Wednesday, November 27, 2013

Triage Nursing Protocols

A triage nurse assesses a patient's condition, assigns a status code and prioritizes treatment.


A triage nurse works in the emergency room and is one of the first contacts a patient makes when she goes in for treatment. His primary function is to determine severity of a patient's illness or injury through an initial assessment. With these details in hand, he is responsible for prioritizing treatment accordingly.


Assessment


The first protocol for a triage nurse is to assess the patient's condition. A nurse begins by taking the basic information about the patient's symptoms that brought her into the emergency room. The triage nurse collects basic medical history including any medications the patient takes, any allergies the patient may have and any medical condition from which the patient suffers, such as a heart condition, diabetes or high blood pressure. The nurse also takes the patient's vital signs, blood pressure, temperature and heart rate.


Treatment Priority


There are five priority levels for patients who enter the Emergency Room. Part of triage nursing protocol is to assign a level to a patient after initial assessment. Code is the most critical level; this is a person experiencing cardiac arrest or whose vital signs crashed. Critical priority is a patient who has stable vital signs, but whose symptoms indicate a life-threatening condition. An urgent priority is a patient whose symptoms are not immediately life-threatening, but who needs to receive care within two hours. Non-urgent disabled triage level is a patient who cannot walk or sit for a long period, four hours is the maximum time frame for treatment at this level. The least severe level is ambulatory; these patients usually are mildly ill and do not need emergency care, but may be there because it is after-hours or they have no medical insurance.
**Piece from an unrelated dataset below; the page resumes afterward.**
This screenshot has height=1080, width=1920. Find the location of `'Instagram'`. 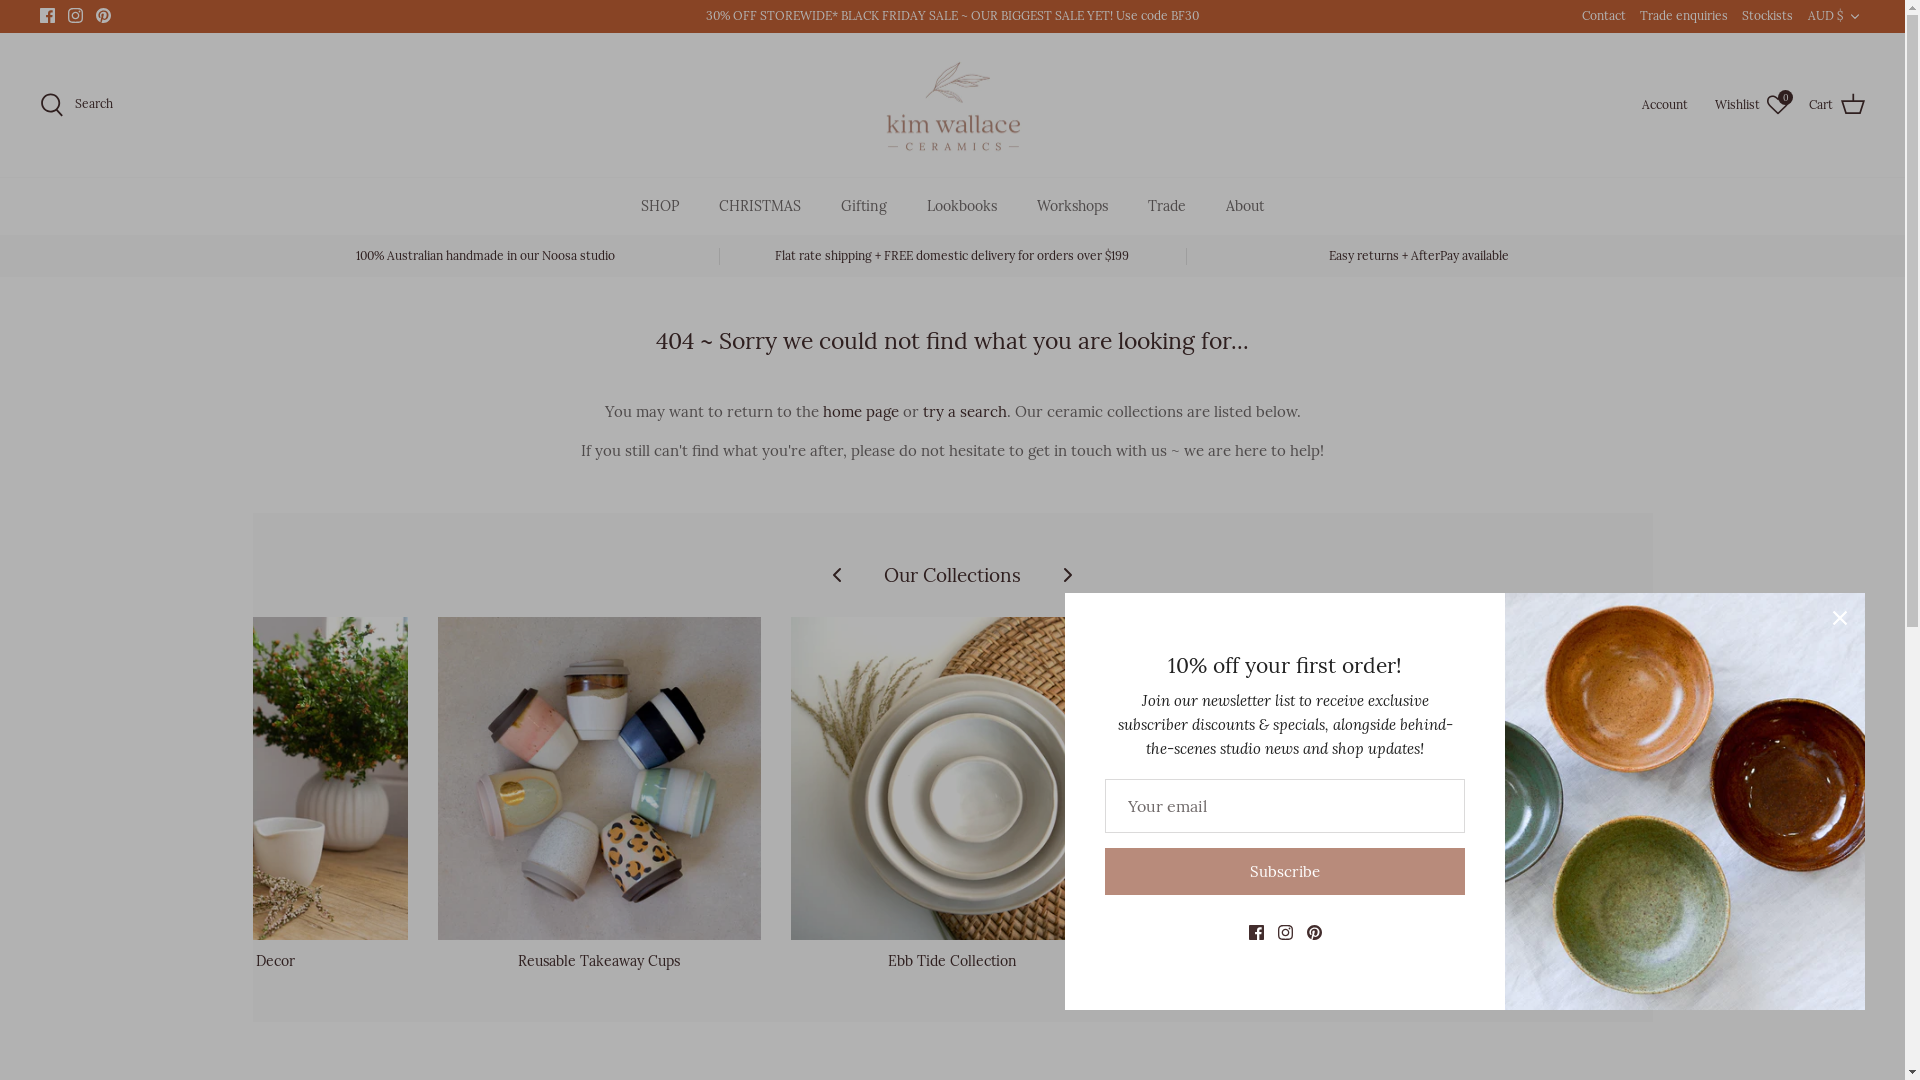

'Instagram' is located at coordinates (67, 15).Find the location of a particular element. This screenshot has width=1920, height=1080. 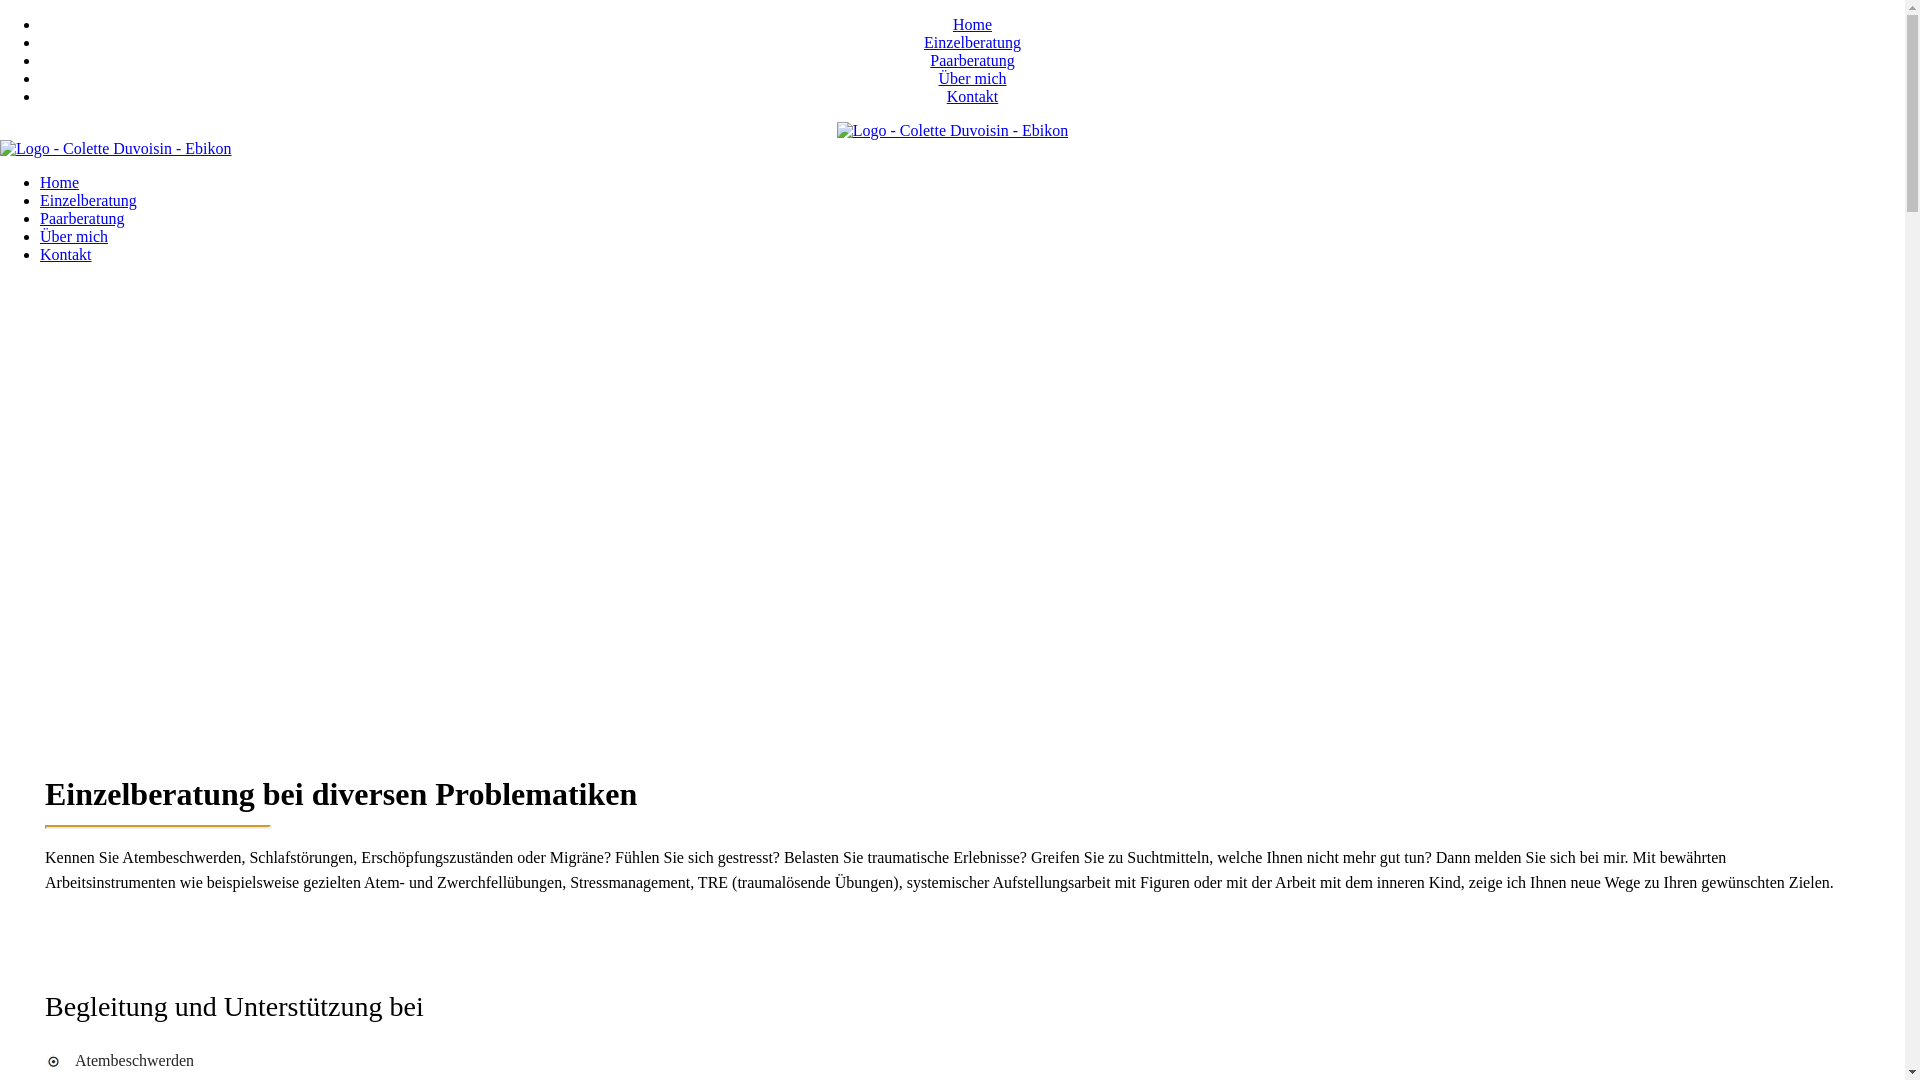

'Einzelberatung' is located at coordinates (39, 200).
Starting Medical Treatment


After a patient's prioritization, the nurse may begin treating the patient, depending upon the severity of the illness or injury. The triage nursing protocol calls for nurses to administer first aid when necessary. This may involve bandaging a wound or providing a sling to make a patient more comfortable. If a patient suffers from minor pain or a low-grade fever, the triage nurse may administer medications like aspirin or acetaminophen to relieve these symptoms.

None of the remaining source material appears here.